In sales reported from July 1996 through June 1997, the company had more than $270 million in sales. In the same period for 1998, sales jumped to almost $462 million, and during the summer of 1998 Dell racked up more than $208 million in sales.
Dell officials said the GSA schedule sales growth is a sign that Dell delivers a better, faster and less expensive product than anyone else. That, coupled with the number of people they send out every day into the federal market to keep in contact with customers, is a strong draw, said Bob McFarland, vice president and general manager of Dell Federal sales and marketing.
So why are companies such as Gateway and Micron, who also have a direct-sales model, unable to catch up? Dell has been in the federal market for almost 15 years, working with the same customers and getting to know them and their problems, and that makes a difference, McFarland said.
"Until you can manage your inventory and understand your customer base...you're not going to be like Dell," he said. "There's more to this than copying our business plan."
Over the next year, Dell is planning to push away from the desktop image many people have of the company. "You're going to see a lot of emphasis on enterprise solutions, and you're going to see emphasis on services," McFarland said.

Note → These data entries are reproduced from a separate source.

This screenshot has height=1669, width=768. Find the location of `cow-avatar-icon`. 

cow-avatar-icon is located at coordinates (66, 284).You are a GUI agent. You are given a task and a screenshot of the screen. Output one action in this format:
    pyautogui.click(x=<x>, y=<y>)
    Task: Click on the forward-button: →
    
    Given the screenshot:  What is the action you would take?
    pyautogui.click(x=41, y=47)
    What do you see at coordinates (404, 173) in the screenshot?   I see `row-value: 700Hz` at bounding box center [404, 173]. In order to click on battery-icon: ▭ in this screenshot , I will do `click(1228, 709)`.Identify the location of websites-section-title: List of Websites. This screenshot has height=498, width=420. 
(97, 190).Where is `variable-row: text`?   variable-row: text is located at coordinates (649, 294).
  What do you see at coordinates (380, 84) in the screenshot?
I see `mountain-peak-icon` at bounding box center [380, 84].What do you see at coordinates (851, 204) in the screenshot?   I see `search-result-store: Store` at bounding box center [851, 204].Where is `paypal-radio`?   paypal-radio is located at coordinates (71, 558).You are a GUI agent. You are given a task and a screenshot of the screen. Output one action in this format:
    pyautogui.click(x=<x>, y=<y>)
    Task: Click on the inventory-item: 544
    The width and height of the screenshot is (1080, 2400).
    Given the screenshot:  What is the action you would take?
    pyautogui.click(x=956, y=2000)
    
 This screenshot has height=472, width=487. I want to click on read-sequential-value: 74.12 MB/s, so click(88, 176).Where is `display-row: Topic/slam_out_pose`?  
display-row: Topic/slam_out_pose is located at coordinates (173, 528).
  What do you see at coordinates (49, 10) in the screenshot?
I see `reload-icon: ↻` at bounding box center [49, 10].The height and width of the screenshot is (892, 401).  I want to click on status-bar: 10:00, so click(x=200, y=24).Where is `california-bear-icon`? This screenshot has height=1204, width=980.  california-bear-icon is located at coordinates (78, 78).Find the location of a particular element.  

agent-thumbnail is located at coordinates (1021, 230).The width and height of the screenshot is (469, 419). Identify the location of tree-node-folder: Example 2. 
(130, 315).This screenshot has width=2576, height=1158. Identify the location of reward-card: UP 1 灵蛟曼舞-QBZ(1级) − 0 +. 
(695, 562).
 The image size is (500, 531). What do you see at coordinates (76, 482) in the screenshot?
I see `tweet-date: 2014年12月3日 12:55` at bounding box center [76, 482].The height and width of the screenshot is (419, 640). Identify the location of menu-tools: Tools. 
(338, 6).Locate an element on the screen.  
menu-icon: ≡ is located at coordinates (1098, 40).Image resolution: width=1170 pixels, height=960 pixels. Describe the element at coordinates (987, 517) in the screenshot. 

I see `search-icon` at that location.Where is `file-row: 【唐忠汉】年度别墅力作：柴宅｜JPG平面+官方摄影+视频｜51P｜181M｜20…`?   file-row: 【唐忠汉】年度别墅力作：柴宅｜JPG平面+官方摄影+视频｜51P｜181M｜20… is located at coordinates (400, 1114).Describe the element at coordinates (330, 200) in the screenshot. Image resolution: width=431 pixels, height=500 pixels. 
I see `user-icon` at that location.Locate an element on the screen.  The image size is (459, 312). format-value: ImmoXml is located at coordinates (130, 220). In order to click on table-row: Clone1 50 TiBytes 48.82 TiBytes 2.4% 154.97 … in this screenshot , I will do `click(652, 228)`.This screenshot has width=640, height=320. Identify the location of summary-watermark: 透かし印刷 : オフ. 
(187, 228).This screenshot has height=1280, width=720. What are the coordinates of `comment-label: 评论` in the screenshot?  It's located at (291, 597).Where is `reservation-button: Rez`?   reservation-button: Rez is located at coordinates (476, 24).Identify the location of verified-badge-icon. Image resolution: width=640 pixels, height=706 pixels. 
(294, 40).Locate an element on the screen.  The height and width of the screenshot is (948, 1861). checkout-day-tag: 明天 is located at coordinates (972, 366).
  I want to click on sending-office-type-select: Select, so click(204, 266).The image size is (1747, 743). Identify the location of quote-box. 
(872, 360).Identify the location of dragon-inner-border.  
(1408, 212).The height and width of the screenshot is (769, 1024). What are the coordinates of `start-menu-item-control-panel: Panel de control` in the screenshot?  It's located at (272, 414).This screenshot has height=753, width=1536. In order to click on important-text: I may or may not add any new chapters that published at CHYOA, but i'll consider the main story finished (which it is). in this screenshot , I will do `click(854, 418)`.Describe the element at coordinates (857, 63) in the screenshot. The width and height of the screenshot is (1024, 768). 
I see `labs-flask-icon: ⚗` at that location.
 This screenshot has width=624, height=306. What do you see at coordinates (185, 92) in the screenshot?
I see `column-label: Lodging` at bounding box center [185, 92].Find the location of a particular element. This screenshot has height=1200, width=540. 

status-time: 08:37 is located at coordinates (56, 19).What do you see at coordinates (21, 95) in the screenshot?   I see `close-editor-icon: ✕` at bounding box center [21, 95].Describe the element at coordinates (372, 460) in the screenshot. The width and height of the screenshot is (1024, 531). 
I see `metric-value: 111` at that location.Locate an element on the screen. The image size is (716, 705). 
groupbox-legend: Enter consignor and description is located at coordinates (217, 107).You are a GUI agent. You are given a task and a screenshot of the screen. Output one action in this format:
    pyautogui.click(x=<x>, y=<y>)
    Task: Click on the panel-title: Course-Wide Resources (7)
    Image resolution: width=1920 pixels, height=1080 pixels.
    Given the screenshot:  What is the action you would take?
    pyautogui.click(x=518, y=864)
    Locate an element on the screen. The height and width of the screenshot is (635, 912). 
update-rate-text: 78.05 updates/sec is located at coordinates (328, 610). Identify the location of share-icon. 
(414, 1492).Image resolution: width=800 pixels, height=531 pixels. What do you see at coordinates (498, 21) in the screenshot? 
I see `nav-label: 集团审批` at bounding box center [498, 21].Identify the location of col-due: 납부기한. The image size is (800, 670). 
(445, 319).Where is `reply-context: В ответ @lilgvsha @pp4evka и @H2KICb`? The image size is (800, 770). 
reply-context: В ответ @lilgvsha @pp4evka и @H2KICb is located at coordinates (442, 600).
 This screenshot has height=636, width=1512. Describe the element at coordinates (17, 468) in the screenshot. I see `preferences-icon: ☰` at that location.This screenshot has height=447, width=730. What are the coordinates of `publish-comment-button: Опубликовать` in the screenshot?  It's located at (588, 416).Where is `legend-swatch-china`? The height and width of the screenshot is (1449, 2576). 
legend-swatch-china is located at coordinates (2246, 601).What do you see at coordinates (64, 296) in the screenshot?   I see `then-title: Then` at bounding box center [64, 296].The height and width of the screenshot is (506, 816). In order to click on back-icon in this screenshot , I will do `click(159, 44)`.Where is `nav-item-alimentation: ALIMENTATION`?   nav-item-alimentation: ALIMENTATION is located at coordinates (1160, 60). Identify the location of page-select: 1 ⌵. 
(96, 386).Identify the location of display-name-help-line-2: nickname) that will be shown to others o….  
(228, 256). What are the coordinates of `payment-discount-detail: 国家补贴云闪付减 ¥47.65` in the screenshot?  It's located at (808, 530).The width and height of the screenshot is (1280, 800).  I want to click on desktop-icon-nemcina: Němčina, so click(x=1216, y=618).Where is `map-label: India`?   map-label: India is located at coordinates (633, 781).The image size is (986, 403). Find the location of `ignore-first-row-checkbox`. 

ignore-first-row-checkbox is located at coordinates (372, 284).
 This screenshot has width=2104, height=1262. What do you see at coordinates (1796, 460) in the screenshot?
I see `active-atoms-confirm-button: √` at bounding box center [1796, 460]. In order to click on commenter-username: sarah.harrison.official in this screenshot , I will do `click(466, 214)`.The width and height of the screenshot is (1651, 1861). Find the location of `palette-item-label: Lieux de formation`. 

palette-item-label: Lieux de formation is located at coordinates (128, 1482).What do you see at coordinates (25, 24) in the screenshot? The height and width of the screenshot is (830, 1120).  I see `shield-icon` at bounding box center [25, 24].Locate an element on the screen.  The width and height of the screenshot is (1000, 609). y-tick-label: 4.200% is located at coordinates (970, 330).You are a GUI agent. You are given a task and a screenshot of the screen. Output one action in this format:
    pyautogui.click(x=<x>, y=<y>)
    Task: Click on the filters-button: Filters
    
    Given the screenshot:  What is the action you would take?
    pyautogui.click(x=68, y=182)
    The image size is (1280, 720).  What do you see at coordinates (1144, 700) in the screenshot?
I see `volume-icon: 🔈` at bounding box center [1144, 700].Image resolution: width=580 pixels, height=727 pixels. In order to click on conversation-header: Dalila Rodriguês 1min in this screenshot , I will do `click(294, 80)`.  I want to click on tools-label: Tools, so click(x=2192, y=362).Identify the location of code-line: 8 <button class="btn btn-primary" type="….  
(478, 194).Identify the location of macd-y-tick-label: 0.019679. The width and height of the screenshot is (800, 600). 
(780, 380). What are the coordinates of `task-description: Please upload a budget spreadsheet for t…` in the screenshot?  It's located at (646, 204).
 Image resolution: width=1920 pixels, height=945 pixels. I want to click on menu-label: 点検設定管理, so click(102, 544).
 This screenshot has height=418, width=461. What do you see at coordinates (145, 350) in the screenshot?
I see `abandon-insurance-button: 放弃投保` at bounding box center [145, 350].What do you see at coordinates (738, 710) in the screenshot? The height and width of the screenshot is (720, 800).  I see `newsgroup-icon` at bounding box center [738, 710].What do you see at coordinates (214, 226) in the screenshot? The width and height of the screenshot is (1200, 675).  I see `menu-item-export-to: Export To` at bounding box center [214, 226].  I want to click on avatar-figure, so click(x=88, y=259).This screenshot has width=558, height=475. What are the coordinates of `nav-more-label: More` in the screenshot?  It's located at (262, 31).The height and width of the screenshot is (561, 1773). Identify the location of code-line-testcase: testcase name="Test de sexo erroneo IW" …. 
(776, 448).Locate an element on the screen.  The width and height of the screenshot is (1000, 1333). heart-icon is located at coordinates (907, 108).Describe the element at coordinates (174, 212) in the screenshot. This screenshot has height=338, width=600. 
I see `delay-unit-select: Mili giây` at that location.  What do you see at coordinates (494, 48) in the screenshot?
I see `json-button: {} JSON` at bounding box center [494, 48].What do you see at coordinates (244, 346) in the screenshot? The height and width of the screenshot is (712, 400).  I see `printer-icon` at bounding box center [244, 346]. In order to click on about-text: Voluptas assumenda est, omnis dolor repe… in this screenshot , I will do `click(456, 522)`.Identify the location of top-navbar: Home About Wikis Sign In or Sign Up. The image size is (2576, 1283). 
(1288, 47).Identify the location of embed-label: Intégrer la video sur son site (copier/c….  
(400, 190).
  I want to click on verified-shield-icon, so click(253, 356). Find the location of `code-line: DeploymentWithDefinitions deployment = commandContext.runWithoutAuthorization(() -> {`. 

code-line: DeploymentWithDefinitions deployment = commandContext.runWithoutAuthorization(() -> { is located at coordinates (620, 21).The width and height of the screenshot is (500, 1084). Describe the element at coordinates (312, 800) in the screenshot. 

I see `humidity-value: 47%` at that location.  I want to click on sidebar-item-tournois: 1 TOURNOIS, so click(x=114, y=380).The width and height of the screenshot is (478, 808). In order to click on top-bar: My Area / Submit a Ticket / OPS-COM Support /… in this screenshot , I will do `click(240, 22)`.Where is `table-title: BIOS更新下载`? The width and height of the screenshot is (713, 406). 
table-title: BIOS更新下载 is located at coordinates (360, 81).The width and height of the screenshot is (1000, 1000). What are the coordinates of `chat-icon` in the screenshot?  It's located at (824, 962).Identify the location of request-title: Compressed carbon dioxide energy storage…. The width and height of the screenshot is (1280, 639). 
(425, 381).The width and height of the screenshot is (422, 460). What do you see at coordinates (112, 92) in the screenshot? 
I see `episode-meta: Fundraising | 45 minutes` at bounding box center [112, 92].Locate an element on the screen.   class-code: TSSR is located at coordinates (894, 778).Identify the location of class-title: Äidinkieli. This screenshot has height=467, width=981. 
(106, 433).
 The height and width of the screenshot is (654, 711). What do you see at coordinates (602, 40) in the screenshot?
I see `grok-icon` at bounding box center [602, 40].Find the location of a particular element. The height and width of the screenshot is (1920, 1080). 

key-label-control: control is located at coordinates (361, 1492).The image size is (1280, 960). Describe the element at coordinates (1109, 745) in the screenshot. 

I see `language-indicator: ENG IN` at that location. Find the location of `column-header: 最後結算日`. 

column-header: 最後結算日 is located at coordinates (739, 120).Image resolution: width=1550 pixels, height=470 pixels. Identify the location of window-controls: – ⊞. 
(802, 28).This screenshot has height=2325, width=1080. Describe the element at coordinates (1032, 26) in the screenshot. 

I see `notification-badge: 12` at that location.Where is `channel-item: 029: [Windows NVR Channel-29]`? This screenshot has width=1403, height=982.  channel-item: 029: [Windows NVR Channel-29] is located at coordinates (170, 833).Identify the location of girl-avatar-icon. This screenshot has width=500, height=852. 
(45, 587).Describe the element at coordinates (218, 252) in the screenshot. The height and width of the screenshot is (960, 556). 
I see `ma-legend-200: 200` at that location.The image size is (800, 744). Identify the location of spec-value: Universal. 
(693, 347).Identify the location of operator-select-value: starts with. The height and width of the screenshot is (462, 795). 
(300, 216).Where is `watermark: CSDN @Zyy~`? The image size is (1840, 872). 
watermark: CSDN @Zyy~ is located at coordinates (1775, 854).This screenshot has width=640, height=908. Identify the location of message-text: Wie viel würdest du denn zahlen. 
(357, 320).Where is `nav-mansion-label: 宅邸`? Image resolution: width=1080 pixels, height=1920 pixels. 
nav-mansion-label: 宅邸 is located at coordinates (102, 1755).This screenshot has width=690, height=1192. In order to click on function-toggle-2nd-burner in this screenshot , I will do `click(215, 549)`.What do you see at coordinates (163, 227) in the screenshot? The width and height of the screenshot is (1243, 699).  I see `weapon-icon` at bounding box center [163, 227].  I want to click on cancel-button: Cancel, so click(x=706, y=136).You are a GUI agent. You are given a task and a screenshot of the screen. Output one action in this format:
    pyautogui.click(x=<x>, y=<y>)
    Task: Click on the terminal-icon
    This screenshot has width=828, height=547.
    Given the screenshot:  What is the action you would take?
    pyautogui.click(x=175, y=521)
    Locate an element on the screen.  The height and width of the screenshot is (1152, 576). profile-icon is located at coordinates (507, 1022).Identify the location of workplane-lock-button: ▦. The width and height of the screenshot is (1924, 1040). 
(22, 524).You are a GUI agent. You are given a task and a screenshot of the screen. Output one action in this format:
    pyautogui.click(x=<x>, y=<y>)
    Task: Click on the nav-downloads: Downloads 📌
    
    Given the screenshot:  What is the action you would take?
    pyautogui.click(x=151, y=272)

Dell has worked hard on building a good reputation in the federal government by fixing Year 2000 problems, prompting many customers to become repeat buyers, McFarland said. And Dell has taken its custom configuration concept to the company's service packages as well.
"As we do custom configurations, we customize your service packages," said Jody Weinbrandt, senior marketing manager at Dell Federal. "Whatever the customer needs, they can collect. They're not forced to take one size fits all."
But the company expects that reputation to carry beyond the Year 2000. "The relationship you establish in the buying process has a lot of do with the consideration you get in the future past 2001," McFarland said.